Doch: "Es gab ganz klar unautorisierte Ausnahmen. Dass auch Frau
Merkel abgehört wurde, war völlig falsch und unverzeihlich", so der
91-Jährige. "Eine Freundschaft hat Bestand, wenn sie sich über
Kontroversen hinwegsetzen kann. Die wahre Frage ist doch: Sind wir
noch immer zutiefst überzeugt, dass Deutschland und die USA einen
gemeinsamen Weg gehen?"
Kissinger forderte die beiden Länder auf, eine Vision für einen
neuen gemeinsamen Weg aufzubauen. Das Freihandelsabkommen TTIP könnte
in seinen Augen dabei behilflich sein: "Ich bin sehr für TTIP und
hoffe, dass das Abkommen dieses Jahr unterschrieben wird. Die
überragende Herausforderung für den Westen ist eine Aufgabe, die man
gemeinsam ausführen kann und die die Richtung für eine wohlhabende
und friedliche Welt definiert. Der Marshall-Plan hatte dieselben
Attribute", sagte Kissinger dem Focus.
Die deutsch-amerikanische Freundschaft sei zudem geprägt von einer
Ostküsten-Generation, mittlerweile seien die USA jedoch zunehmend von
einer digitalen Generation geprägt. Für einige Unternehmen aus dem
Silicon Valley findet Kissinger harte Worte - darunter sind Uber und
Google, denen vorgeworfen wird, gegen das Personenbeförderungsgesetz
oder das Wettbewerbsrecht zu verstoßen: "Amerikanische Unternehmen
haben ganz klar nicht das Recht, in anderen Ländern Gesetze zu
brechen." Mit Blick auf Google, aber ohne den Internet-Konzern
explizit zu erwähnen, sagte Kissinger: "Ich halte es auch für falsch,
wenn irgendein Unternehmen das Monopol auf Informationen hat."

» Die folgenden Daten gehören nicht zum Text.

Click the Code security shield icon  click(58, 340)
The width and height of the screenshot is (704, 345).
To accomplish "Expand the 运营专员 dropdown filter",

Kissinger sieht das Silicon Valley generell skeptisch: "Ich bin kein
Bewunderer der Institutionen des Silicon Valley und einiger ihrer
Werte." Allerdings sei Google nicht mit der Idee gegründet worden,
ein Monopolist zu werden. Aber das Unternehmen "nehme es in Kauf".
Kissinger fordert private Investoren auf, konkurrierende Zentren
aufzubauen.
Zur Währungskrise in Europa sagte Kissinger: "Die Geschichte des
Euro ist eine Ironie." Zwei Kriege seien ausgefochten worden, "um den
aktuellen Zustand zu vermeiden, einen Zustand, wo so viele
Deutschland beschwören, dominant zu sein." Helmut Kohl und Francois
Mitterrand dagegen hätten den Euro zumindest zum Teil eingesetzt, um
die Sorge der Europäer vor deutscher Dominanz zu lindern." Kissinger,
der in Fürth zur Welt kam und 1938 vor den Nazis in die USA floh, rät
Deutschland, die Rolle anzunehmen - dabei allerdings Europa nicht
allein den Weg zu weisen: "Deutschland wäre klüger, die führende
Rolle gemeinsam mit Frankreich oder gemeinsam mit Frankreich und
England zu übernehmen."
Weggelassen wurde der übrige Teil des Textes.